What’s a chloramine? You’d better find out. Charlottesville Tomorrow reports:
The Rivanna Water & Sewer Authority will hold a public information session on June 21 regarding the proposed use of chloramines as a secondary water disinfectant in the urban water supply starting in 2014.
I’m just starting my research on chloramines and don’t know enough yet to make an informed decision (one of the reasons I’m writing this post – to force myself to read and research chloramines. I know my clients will be interested; drinking water contributes to quality of life, and “quality of life” is one of the most important reasons people move to and stay in Charlottesville-Albemarle.
Other concerns with chloramines in drinking water
Chloramines, like chlorine, are toxic to fish and amphibians at levels used for drinking water. Unlike chlorine, chloramines do not rapidly dissipate on standing. Neither do they dissipate by boiling. Fish owners must neutralize or remove chloramines from water used in aquariums or ponds. Treatment products are readily available at aquarium supply stores. Chloramines react with certain types of rubber hoses and gaskets, such as those on washing machines and hot water heaters. Black or greasy particles may appear as these materials degrade. Replacement materials are commonly available at hardware and plumber supply stores.
What types of rubber hoses and gaskets?
Drinking water is relatively cheap in Charlottesville and Albemarle (pdf).
How much would these rates increase if they were to choose the carbon filtration system instead of adding chloramines?

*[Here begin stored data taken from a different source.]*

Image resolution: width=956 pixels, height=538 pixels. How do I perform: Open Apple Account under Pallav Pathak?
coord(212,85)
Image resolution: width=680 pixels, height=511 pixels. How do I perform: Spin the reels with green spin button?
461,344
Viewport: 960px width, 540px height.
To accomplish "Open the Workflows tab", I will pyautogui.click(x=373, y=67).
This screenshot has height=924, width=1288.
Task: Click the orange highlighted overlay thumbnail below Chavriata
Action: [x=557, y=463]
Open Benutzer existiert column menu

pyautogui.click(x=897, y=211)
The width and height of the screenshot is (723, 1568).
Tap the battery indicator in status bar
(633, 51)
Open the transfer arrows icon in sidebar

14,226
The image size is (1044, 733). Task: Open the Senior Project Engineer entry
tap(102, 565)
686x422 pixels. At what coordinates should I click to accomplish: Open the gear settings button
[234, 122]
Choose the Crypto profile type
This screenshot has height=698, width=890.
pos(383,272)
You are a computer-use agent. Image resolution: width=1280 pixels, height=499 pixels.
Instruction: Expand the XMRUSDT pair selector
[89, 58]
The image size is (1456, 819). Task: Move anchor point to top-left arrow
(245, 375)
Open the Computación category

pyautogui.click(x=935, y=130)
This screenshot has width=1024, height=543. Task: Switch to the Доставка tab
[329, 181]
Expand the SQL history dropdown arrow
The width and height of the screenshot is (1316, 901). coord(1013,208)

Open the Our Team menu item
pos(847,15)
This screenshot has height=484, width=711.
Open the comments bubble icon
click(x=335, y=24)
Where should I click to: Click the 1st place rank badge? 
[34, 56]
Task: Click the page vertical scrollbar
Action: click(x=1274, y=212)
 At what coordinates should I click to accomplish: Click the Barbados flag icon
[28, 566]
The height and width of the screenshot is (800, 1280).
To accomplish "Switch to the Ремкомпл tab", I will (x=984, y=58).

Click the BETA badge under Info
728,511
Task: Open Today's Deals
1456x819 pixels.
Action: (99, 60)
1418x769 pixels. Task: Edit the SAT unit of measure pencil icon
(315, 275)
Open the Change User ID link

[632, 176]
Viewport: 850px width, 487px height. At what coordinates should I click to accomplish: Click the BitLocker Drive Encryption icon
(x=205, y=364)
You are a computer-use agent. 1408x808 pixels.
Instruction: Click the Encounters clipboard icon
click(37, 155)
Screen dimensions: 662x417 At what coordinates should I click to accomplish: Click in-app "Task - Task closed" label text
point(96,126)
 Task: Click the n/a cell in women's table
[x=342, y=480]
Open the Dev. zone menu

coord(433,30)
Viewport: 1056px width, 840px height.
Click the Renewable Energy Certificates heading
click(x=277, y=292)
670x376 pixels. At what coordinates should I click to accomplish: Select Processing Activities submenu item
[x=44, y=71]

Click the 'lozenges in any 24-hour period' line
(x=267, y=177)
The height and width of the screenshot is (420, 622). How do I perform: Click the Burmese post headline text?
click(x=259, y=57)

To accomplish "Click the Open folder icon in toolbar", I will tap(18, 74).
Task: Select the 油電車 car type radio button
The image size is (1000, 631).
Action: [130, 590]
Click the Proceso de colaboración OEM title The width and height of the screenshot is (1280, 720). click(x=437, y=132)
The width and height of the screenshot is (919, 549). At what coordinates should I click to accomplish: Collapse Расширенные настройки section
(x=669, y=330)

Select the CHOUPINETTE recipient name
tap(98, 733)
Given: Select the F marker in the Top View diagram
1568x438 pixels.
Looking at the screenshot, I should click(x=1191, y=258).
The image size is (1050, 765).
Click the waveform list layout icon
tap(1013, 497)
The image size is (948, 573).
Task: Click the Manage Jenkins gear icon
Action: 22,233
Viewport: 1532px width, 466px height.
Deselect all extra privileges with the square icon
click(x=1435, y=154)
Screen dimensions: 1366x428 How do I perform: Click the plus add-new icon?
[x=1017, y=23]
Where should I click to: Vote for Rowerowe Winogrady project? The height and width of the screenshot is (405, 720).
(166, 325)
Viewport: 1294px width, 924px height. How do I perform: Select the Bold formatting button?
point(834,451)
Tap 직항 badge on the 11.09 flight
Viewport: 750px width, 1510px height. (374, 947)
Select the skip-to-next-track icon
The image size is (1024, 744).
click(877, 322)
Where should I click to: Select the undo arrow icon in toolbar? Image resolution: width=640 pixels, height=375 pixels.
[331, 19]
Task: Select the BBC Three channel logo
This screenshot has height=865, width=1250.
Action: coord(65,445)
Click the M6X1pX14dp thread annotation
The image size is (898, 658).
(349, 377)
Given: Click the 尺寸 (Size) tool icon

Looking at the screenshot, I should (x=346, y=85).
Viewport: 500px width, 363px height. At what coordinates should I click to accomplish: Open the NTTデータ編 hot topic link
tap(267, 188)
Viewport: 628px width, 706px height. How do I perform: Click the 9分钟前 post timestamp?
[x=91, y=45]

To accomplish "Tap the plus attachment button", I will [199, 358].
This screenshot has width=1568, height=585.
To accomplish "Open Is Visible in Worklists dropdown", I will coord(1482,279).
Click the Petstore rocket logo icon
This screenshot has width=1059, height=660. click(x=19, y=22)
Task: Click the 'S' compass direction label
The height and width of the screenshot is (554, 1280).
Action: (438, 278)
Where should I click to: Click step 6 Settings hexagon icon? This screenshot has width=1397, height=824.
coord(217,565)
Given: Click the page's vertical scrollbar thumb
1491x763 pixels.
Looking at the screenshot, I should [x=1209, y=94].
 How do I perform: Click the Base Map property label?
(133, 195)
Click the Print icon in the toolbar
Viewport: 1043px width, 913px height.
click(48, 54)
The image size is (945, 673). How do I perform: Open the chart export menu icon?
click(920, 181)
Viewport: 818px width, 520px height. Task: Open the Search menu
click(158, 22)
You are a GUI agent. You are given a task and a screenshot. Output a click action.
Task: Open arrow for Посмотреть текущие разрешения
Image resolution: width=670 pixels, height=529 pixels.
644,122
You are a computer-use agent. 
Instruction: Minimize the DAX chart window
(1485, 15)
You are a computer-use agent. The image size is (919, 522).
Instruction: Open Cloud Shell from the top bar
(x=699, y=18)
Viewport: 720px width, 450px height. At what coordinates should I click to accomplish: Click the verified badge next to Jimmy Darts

Chlormines in Charlottesville’s drinking water are yet another reason to live in Crozet:
Starting in 2014, the RWSA intends to replace chlorine with chloramines as the second step in the water treatment process, a project with capital costs of $5 million. The water treatment plants in Crozet and Scottsville, however, are recommended to receive a carbon filtration system with continued use of chlorine.